All three patterns can be seen when learning different aspects of music, depending on what the learning task is. And sometimes all three patterns occur at the same time, so that we see a decrease in activity in control regions of the brain, an increase in regions specifically related to a task, and also some transfer of activity to regions that are not initially active. This is part of why it is so difficult to interpret data about activity in the brain. Understanding what each region of the brain does in relation to the task at hand allows us to tease apart the differences we see. And conversely, seeing how the activity changes in a particular area of the brain helps us understand how it contributes to learning and to performance of a skilled task.
Chein, J.M., and Schneider, W. (2005). Neuroimaging studies of practice-related change: fMRI and meta-analytic evidence of a domain-general control network for learning. Cognitive Brain Research 25,607–623.
Doyon, J., Song, A.W., Karni, A., Lalonde, F., Adams, M.M., and Ungerleider, L.G. (2002). Experience-dependent changes in cerebellar contributions to motor sequence learning. Proc. Natl. Acad. Sci. U.S.A. 99, 1017–1022.
Hill, N.M., and Schneider, W. (2006). Brain Changes in the Development of Expertise: Neuroanatomical and Neurophysiological Evidence about Skill-Based Adaptations.

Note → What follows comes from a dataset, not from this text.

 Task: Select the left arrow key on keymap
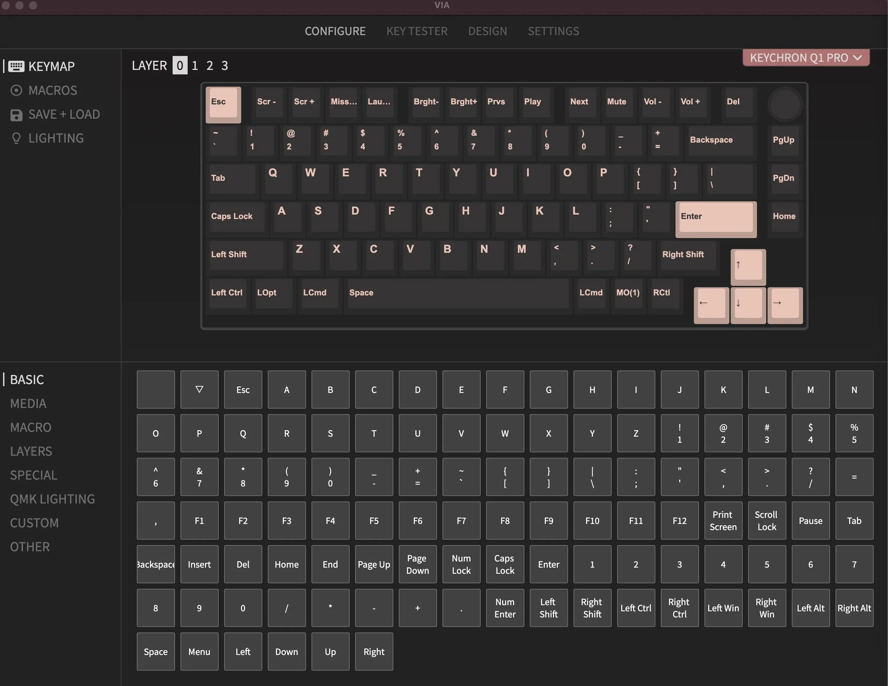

In The Cambridge Handbook of Expertise and Expert Performance, ed. Ericsson, K.A., Charness N., Feltovich, P.J., and Hoffman, R. R. (Cambridge University Press).
Karni, A., Meyer, G., Jezzard, P., Adams, M.M.,Turner, R., and Ungerleider, L.G. (1995). Functional MRI evidence for adult motor cortex plasticity during motor skill learning. Nature 377,155–158.
Ungerleider, L.G., Doyon, J., and Karni, A. (2002). Imaging brain plasticity during motor skill learning. Neurobiol Learn Mem 78,553–564.